Ryan McMaken used a March 21 column to insisting that the “lesson of 1938” learned about trying to appease Hitler does not apply to Russia: “But it is not, in fact, the case that every act of diplomacy or compromise designed to avoid war is appeasement. Moreover, we can find countless examples in which nonintervention and a refusal to escalate a situation was — or would have been — the better choice.” He claimed that the “lesson of 1914,” in which countries decided to “rush to war, immediately escalate, and confront “enemies” with military force in the name of countering aggression” is the proper lesson to apply, though nobody but Russia is escalating things.
Meanwhile, CNS editor Terry Jeffrey’s pet columnist, Pat Buchanan, continued to serve up calls for U.S. isolationism that benefits Russia:
- On April 22, he endorsed letting Ukraine be dstroyed by Russia if it meant keeping U.S. troops out: “To avoid war with Russia, President Harry Truman refused to breach Joseph Stalin’s Berlin Blockade. Eisenhower let the Hungarian revolution be drowned in blood and told the Brits, French and Israelis to get out of Egypt. President John F. Kennedy let the Berlin Wall go up.

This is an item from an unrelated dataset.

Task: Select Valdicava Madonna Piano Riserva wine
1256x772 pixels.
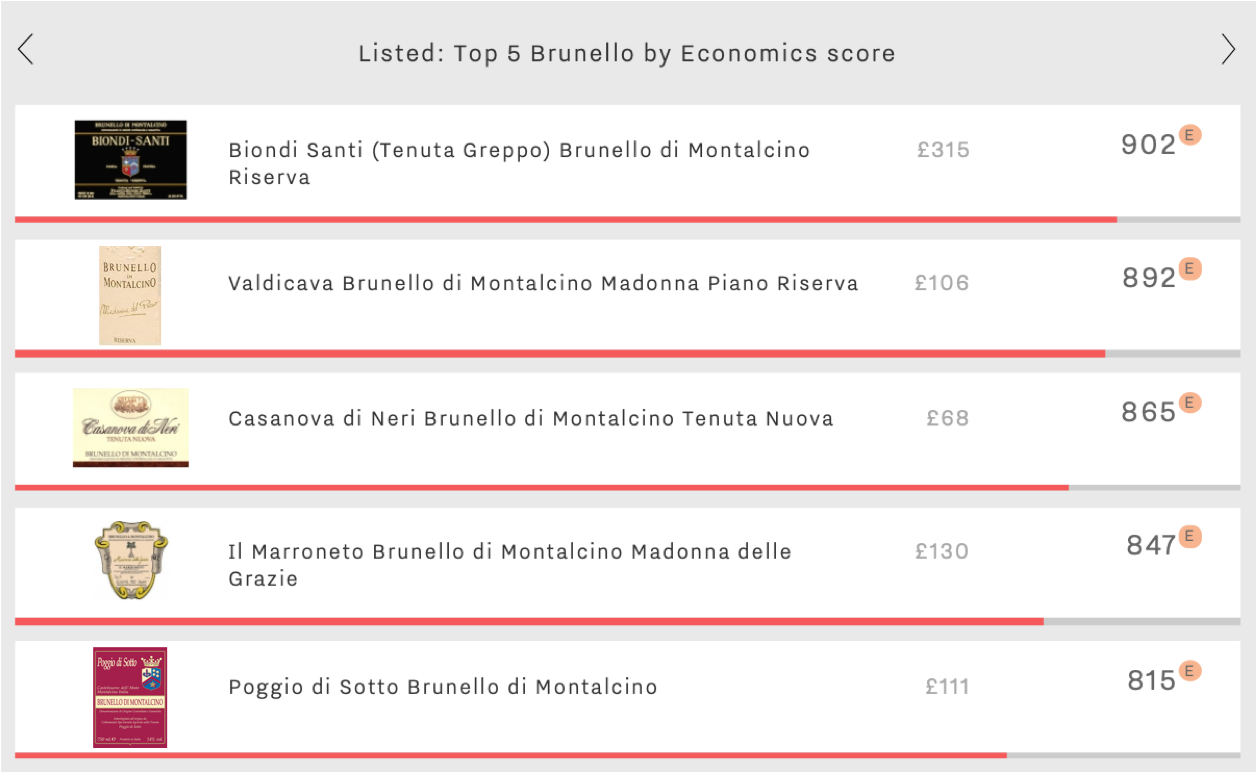Action: [543, 283]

President Lyndon B. Johnson let the Prague Spring be crushed by the Warsaw Pact. The sooner this war ends, the better for all.”
- He used his April 29 column to complain that “the new, or newly revealed, goal of U.S. policy in Ukraine is not just the defeat and retreat of the invading Russian army but the crippling of Russia as a world power,” insisting that “the more we destroy Russian conventional power, the more we force Moscow to fall back onto its ace in the hole — nuclear weapons” and adding: “When he warns of military action, Putin has some credibility.”

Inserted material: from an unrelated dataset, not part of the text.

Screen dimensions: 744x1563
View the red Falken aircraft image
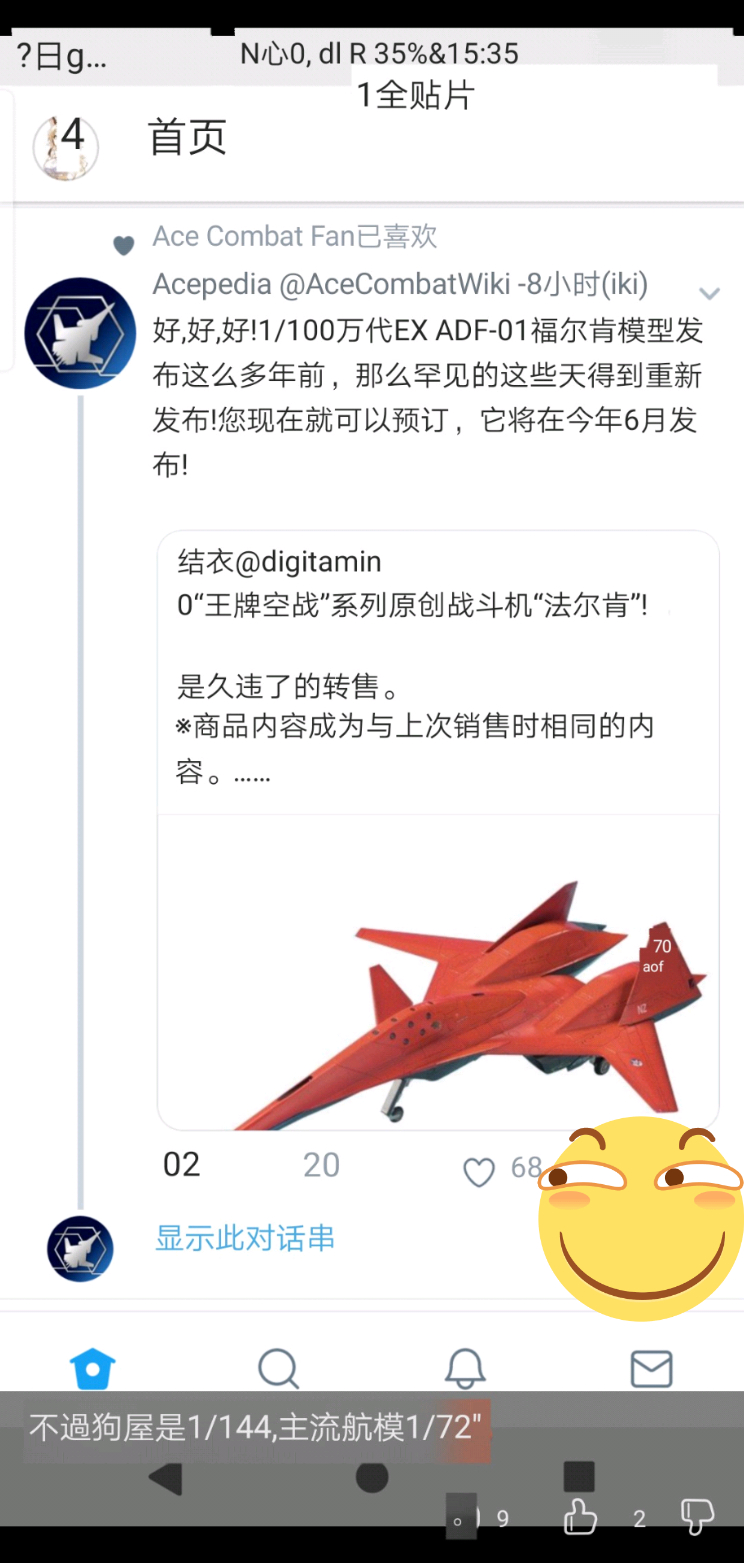point(438,973)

- He fretted on May 10: “By bragging publicly that we helped engineer the killing of Russian generals and the sinking of the cruiser Moskva, we taunt Russian President Vladimir Putin. We provoke him into retaliating in kind against us, thereby raising the possibility of a wider U.S.-Russia war that could escalate into World War III.”
- He spent his May 17 column huffing that Finland might be allowed to join NATO : “But why would the United States consent to go to war with Russia, the largest nuclear power on earth, for violating Finland’s frontiers? … By welcoming Finland into NATO, Biden is offering Helsinki the kind of war guarantee Prime Minister Neville Chamberlain gave to Poland in the spring of 1939, which led to Britain’s having to declare war on Sept. 3, 1939, two days after Germany invaded Poland. How did that work out for Britain and the empire?
- He gushed inhis May 20 column that even with its failures in Ukraine, “Russia today remains a great power. The largest nation on earth with twice the territory of the U.S., Russia has the world’s largest nuclear arsenal and exceeds the U.S. and China in tactical nuclear weapons. It has vast tracks of land and sits on huge deposits of minerals, coal, oil and gas.” He did graciously concede that “Russia also has glaring weaknesses and growing vulnerabilities, though he didn’t identify the invasion of Ukraine as one of them. He ended on an isolationist note: “In 230 years, the United States has never gone to war with Russia. Not with the Romanovs nor with the Stalinists, not with the Cold War Communists nor with the Putinists. U.S. vital interests dictate that we maintain that tradition.”
Buchanan offered no solution beyond apparent appeasement.